Ormai la festa andava avanti da ore.

Nello stesso momento in cui avevo tagliato il traguardo quella piccola folla aveva iniziato ad urlare impazzita.

Essere acclamato come un eroe era una sensazione che mi era sempre piaciuta. Delle volte mi sentivo così vuoto e stupido che ricevere i complimenti, le pacche sulle spalle e gli inviti ad ogni tipo di evento da parte di quegli sconosciuti sembrava essere tra le poche cose che riusciva ancora a farmi sentire vivo. Vincere, per me, era ormai come una sorta di porta verso quella felicità spasmodica che ricercavo in ogni dove, con disperazione. E continuare a non trovarla, mi rendeva vulnerabile, al punto da spingermi spesso ad accettare proposte di ogni genere, pur di continuare ad inseguire quel brivido che riusciva a farmi credere di non essere più il ragazzino inutile e insicuro che cercavo di nascondere dietro la maschera che tutti conoscevano.

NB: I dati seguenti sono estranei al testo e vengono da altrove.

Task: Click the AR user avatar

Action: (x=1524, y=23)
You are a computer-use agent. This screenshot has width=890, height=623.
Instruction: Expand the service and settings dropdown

L'inetto che era arrivato secondo, tra l'altro, aveva voluto scommettessimo le nostre auto, ed io avevo accettato di buon grado.

Avevo accettato per noia. Odiavo quel gradasso. Odiavo avesse provato a dimostrarmi che non ero capace in ciò che mi riusciva meglio. Io ero sicuro di vincere.

Per quanto adorassi le macchine, non me ne facevo niente. Ero strapieno di soldi, di auto di ogni tipo, le mie case sembravano dei musei colmi di opere d'arte e ovunque andassi, incontravo qualcuno che mi adulava e mi moriva dietro. Uomini e donne in egual misura.

Eppure ero infelice.

Lo ero sempre stato, se non in fugaci momenti che sapevo non sarebbero tornati mai più.

Ad ogni modo, vincere aveva sortito il suo effetto.

Mi sentivo carico. Avevo voglia di divertirmi, di bere, di festeggiare quell'insignificante ennesimo traguardo.

Correre mi piaceva.

Non riuscivo a smettere, era una droga per me.

E poi adoravo provocare mio padre.

Avrei continuato a farlo fino a che o io o lui avremmo smesso di respirare.

Il vecchio sapeva sicuramente dove mi trovavo e pure che avevo vinto di nuovo.

Ero la sua ossessione. L'unico neo nella sua vita perfetta e lui mi odiava per questo. Aveva provato a piegarmi in ogni modo, ma gli avevo giurato che non gliel'avrei mai e poi mai permesso, perché il motivo per cui continuavo a vivere era per punirlo.

Per fargliela pagare per ciò che aveva fatto a mia madre, che era morta nel tentativo di salvarmi da quella vita di cui non sarei mai stato padrone.

Mia madre voleva rendermi diverso da lui.

Lei mi voleva felice e libero.

Era la donna più bella e sorridente del mondo.

Avevo cinque anni, quando mi dissero che non c'era più.

Nonostante il suo sacrificio, però, io non ero poi troppo diverso da mio padre.

Forse l'avevo delusa.

"Ti ho deluso, mamma?" mi chiesi.

Anche io avevo le mani sporche di sangue e troppe cose di cui pentirmi.

Anche io distruggevo tutto quello che avevo intorno, proprio come mio padre.

Ma non mi importava.

Era un prezzo che ero disposto a pagare, pur di vendicarla.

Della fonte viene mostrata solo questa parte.